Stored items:
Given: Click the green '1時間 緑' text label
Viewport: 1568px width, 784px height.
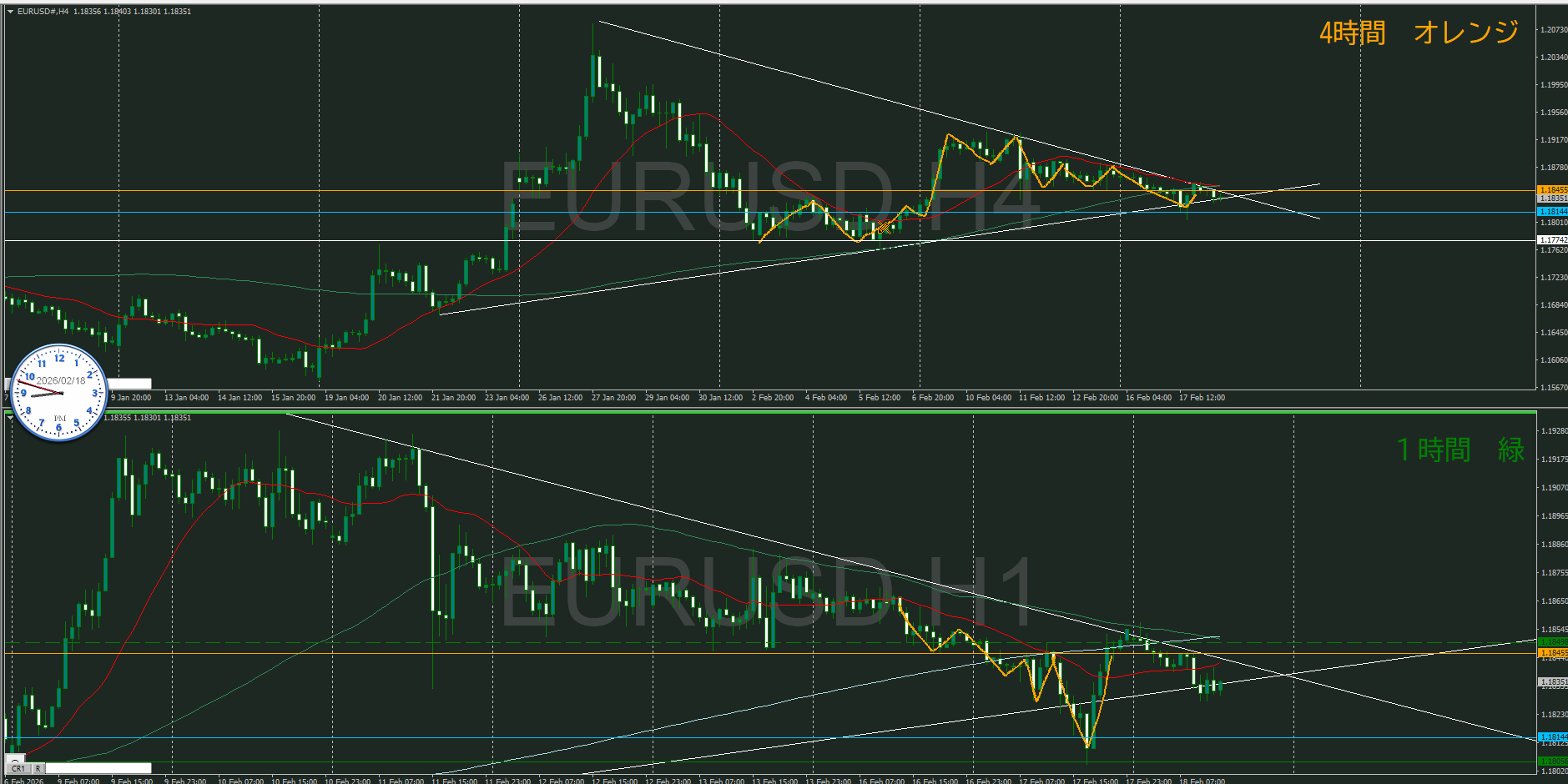Looking at the screenshot, I should tap(1460, 450).
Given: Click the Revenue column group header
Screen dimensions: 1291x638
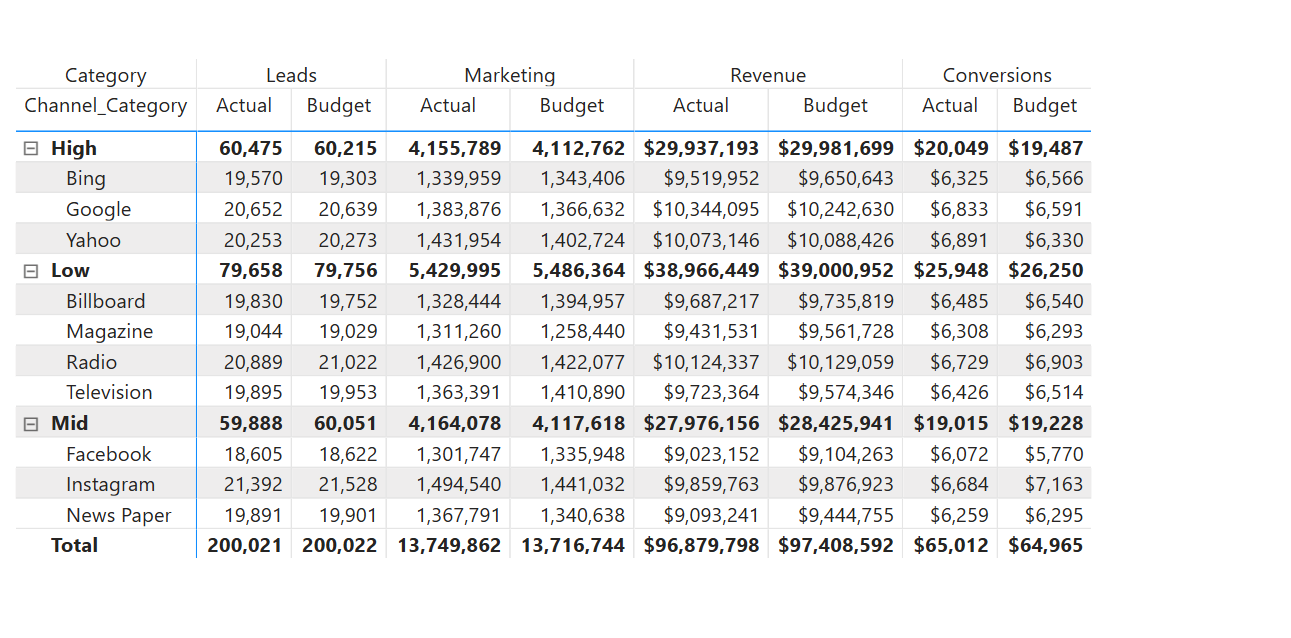Looking at the screenshot, I should tap(768, 75).
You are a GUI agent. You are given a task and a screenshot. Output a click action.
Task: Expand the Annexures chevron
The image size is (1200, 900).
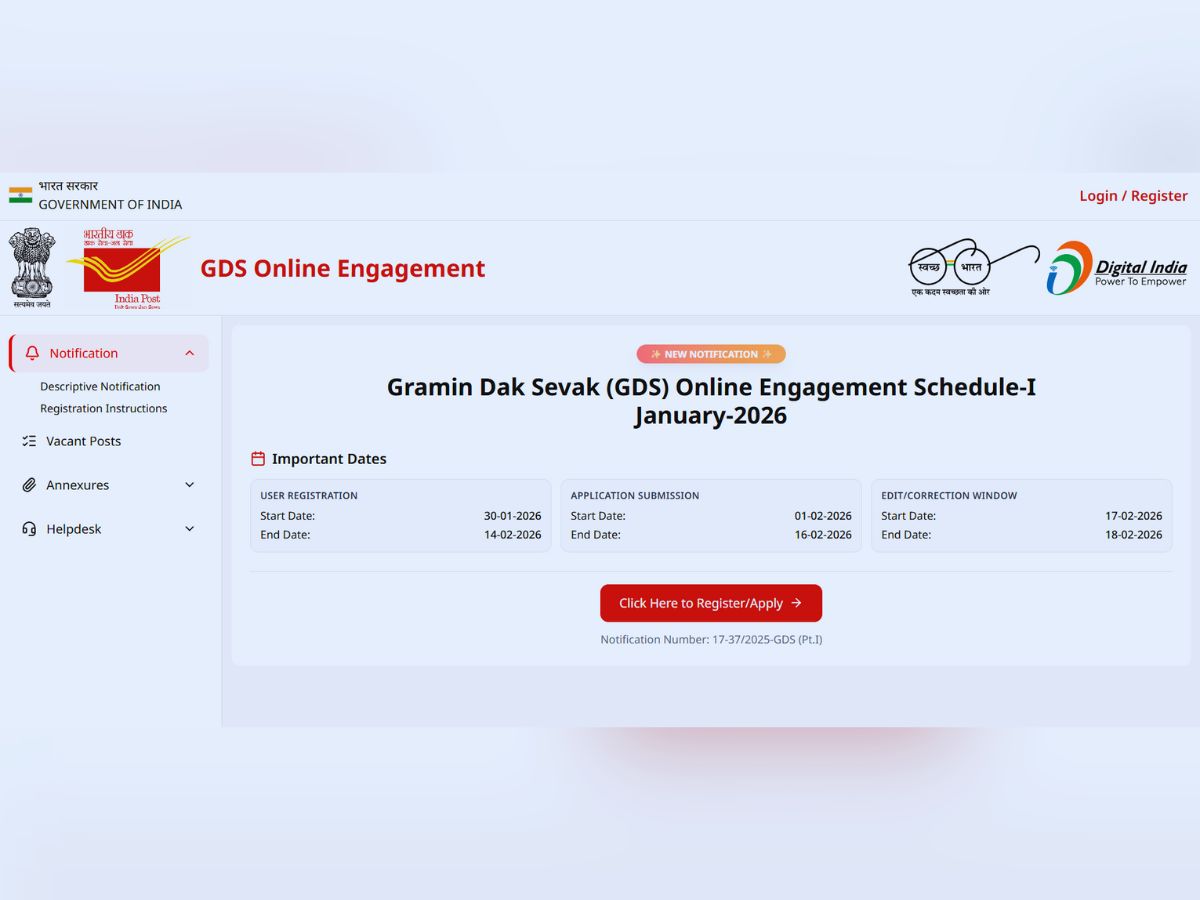pyautogui.click(x=190, y=485)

Exercise requirements:
Nothing but the lines from the line containing "Given: Click the Revenue column group header" through the last line of the records above is to be extracted, exactly and with no pictures.

Problem solution:
Given: Click the Revenue column group header
Screen dimensions: 1291x638
Looking at the screenshot, I should tap(768, 75).
You are a GUI agent. You are given a task and a screenshot. Output a click action.
Task: Expand the Annexures chevron
The image size is (1200, 900).
pyautogui.click(x=190, y=485)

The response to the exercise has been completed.